Saturday, September 12, 2009

El reloj

Francisco Mouat
Una amiga me regaló un reloj cuando me cambié de oficina: redondo, sencillo, de grandes números negros sobre fondo blanco, para colgar en la pared. "No te regalo un reloj", dejó escrito en la pizarra: "Te regalo tiempo".

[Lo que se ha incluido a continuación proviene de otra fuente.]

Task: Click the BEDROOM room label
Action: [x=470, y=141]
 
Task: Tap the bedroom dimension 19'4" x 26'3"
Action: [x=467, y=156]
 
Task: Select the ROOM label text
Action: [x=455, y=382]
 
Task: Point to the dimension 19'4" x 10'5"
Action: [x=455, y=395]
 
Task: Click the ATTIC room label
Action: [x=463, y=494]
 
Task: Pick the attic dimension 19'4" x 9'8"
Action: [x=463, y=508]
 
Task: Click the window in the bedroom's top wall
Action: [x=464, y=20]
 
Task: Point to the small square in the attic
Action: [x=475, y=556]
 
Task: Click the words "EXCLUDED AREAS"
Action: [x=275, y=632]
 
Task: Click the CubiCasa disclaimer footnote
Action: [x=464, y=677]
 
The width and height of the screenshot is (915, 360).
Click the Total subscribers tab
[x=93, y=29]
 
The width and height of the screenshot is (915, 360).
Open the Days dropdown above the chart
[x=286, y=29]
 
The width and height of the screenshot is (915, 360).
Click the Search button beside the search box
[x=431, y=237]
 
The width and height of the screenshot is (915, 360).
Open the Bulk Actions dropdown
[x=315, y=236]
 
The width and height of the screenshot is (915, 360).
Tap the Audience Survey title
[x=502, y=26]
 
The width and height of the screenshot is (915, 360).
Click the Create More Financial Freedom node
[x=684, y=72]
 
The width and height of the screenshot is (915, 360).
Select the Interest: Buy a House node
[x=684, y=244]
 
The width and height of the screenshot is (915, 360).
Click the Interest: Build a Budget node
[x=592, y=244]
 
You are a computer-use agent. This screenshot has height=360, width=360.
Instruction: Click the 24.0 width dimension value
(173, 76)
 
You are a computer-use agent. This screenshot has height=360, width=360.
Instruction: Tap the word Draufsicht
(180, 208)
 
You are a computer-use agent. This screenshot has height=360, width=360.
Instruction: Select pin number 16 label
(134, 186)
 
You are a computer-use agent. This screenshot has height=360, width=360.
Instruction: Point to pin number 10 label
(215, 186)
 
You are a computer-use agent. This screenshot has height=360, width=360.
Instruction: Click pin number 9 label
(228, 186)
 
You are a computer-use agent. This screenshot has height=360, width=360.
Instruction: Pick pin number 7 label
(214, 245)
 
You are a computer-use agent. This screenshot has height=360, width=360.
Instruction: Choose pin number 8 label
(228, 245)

Pocos días después de entregármelo, compré una pila doble A para hacerlo funcionar, pero no hubo caso: los punteros no reaccionaban y la hora seguía siendo la misma: las 4:23, vaya uno a saber si de la mañana o la tarde.
Probé colocando la pila una y otra vez de distintas maneras, le di pequeños golpes al vidrio que cubre la superficie, y nada. Finalmente me aburrí y lo dejé en una de las repisas de los libreros para que, detenido en las 4:23, diera la silenciosa sensación de que la hora no avanza, no apremia.
A veces pienso que mi amiga escogió inconscientemente un reloj mal fabricado para que el aparato cumpliera una nueva tarea, insospechada hasta ese momento: dar siempre la misma hora y no fallarles a los que esperan que un reloj les dé efectivamente el tiempo suficiente para vivir antes de morir.
Con el reloj detenido observándome a corta distancia, leo en voz alta un texto que escribió una amiga -cada día más entrañable- sobre el cáncer que la ocupó años atrás, y cómo sobrevivió a él y conquistó un tiempo nuevo: "Desde un principio intenté, si no hacerme amiga de esta palabra, cáncer, por lo menos no entrar en guerra con ella. Este cáncer no provenía de ningún brutal ataque exterior. Era yo: se había generado dentro del misterioso mundo de mis células. No me gustaba el vocabulario bélico utilizado para referirse a él: no quería luchar en contra de, vencer, destruir. Por eso, decidí tratarlo no como un enemigo, sino como un error. Células mías habían tomado un camino equivocado: su afán de inmortalidad amenazaba con adelantar la mía. Se trataba de enmendar aquel error, de restablecer una armonía. A costa, imposible negarlo, de grandes sacrificios".
Sintió miedo: miedo a la muerte, y al miedo que sentían los demás que la rodeaban. Pero no era para vivir llorando que quiso sobrevivir. Tampoco quería que la palabra cáncer la definiera: "Yo no debo permitir que el pánico en la mirada ajena me reduzca a mi enfermedad". Después de un tiempo logró deshacerse de los tumores, y aprendió que todo ocurre en el presente, y que en el presente ahora ella estaba más viva que nunca.
Cómo no sabré yo que está viva, si nos reunimos con frecuencia a reír y a leer. Admiro su lucidez y por supuesto su risa, con la que viaja a todos los sitios. Es una francesa de la provincia que escogió a Chile para vivir muchísimos años atrás, y se quedó para siempre. Un día le voy a pedir que leamos en voz alta los ensayos de Montaigne, su compatriota. Sobre el miedo, por ejemplo: "Es una pasión extraña y los médicos dicen que no hay ninguna que nos descarrile tanto el seso. Y es verdad que he visto a gente volverse loca de miedo: incluso en los más serenos, es indudable que durante el ataque el temor engendra espantosos espejismos. El miedo es de lo que tengo más miedo. Porque sobrepasa en aspereza a toda otra prueba".
Le he escuchado decir a mi amiga que durante y después de la enfermedad aprendió que había muy pocas cosas que de verdad importaban. Ahora quiero llamarla por teléfono y preguntarle lo que no alcancé anoche, cuando nos vimos y leí por primera vez su texto sobre el cáncer: "¿Cuáles son esas cosas que de verdad importan, Maggy?". Sospecho de algunas, pero me resisto a nombrarlas para no romper el hechizo. Sé que ella intentará una respuesta después de soltar una sonora carcajada. Su sentido del humor, a prueba de balas y facinerosos que pueblan la Tierra, será su mejor manera de empezar a contestar.
Borges escribió que nunca había dejado de estar en Francia, y que nunca dejaría de estarlo cuando en algún lugar de Buenos Aires la muerte lo llamara: "No diré la noche y la luna, sino Verlaine. No diré amistad, sino Montaigne". Yo digo, mirando al reloj, que aún marca las 4:23: Maggy Le Saux.